- Work to complete: The lines to repeat are those below from the one containing "Task: Click the sidebar search input field" down to the one containing "Image resolution: width=940", both included; reproduce them exactly and nothing else.

** Source data follows **

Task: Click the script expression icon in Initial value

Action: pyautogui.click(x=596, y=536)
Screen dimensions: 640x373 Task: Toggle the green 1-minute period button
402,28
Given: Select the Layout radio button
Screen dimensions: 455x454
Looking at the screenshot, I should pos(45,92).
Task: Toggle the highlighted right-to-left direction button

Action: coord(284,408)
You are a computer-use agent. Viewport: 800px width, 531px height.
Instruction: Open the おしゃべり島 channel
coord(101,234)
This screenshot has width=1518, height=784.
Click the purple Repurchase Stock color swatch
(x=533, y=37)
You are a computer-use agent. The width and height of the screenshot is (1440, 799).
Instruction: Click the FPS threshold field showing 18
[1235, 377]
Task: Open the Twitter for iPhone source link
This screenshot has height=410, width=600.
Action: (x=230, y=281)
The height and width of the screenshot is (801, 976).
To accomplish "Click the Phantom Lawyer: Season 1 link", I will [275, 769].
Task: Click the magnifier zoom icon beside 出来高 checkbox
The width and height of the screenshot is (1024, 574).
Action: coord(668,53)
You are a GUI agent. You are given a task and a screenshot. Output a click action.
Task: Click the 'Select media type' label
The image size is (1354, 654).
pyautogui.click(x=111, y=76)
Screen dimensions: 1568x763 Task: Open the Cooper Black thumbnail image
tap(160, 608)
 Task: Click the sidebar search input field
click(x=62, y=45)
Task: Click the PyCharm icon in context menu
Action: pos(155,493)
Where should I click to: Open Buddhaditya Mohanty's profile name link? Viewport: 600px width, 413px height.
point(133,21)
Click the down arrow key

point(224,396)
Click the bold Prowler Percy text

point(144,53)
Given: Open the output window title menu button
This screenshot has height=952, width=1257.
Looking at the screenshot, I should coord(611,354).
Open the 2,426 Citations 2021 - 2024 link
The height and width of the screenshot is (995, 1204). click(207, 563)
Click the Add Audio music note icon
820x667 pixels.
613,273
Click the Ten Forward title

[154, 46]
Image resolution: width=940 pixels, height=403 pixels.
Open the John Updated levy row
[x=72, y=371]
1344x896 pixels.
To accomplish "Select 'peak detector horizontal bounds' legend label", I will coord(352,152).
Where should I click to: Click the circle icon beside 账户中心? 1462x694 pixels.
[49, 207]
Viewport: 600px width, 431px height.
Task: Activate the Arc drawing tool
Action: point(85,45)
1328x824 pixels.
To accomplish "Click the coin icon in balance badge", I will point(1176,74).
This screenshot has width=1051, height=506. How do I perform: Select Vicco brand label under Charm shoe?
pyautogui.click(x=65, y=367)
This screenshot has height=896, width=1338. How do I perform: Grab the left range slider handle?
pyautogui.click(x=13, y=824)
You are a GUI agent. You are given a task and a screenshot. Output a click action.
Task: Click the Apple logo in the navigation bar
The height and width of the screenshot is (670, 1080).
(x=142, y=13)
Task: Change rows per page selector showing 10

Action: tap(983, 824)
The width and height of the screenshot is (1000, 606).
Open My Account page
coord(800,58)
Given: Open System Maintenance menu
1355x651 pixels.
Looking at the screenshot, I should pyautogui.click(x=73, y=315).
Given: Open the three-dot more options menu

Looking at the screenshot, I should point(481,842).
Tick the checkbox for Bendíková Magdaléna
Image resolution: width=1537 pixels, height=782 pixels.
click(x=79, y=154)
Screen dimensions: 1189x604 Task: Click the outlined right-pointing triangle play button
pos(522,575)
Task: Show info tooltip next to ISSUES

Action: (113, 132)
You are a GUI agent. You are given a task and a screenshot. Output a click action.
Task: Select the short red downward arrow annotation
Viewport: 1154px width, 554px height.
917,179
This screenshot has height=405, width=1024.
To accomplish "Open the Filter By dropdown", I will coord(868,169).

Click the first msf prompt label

** End of Source data **

- Response to the task:
 Task: Click the sidebar search input field
click(x=62, y=45)
Task: Click the PyCharm icon in context menu
Action: pos(155,493)
Where should I click to: Open Buddhaditya Mohanty's profile name link? Viewport: 600px width, 413px height.
point(133,21)
Click the down arrow key

point(224,396)
Click the bold Prowler Percy text

point(144,53)
Given: Open the output window title menu button
This screenshot has height=952, width=1257.
Looking at the screenshot, I should coord(611,354).
Open the 2,426 Citations 2021 - 2024 link
The height and width of the screenshot is (995, 1204). click(207, 563)
Click the Add Audio music note icon
820x667 pixels.
613,273
Click the Ten Forward title

[154, 46]
Image resolution: width=940 pixels, height=403 pixels.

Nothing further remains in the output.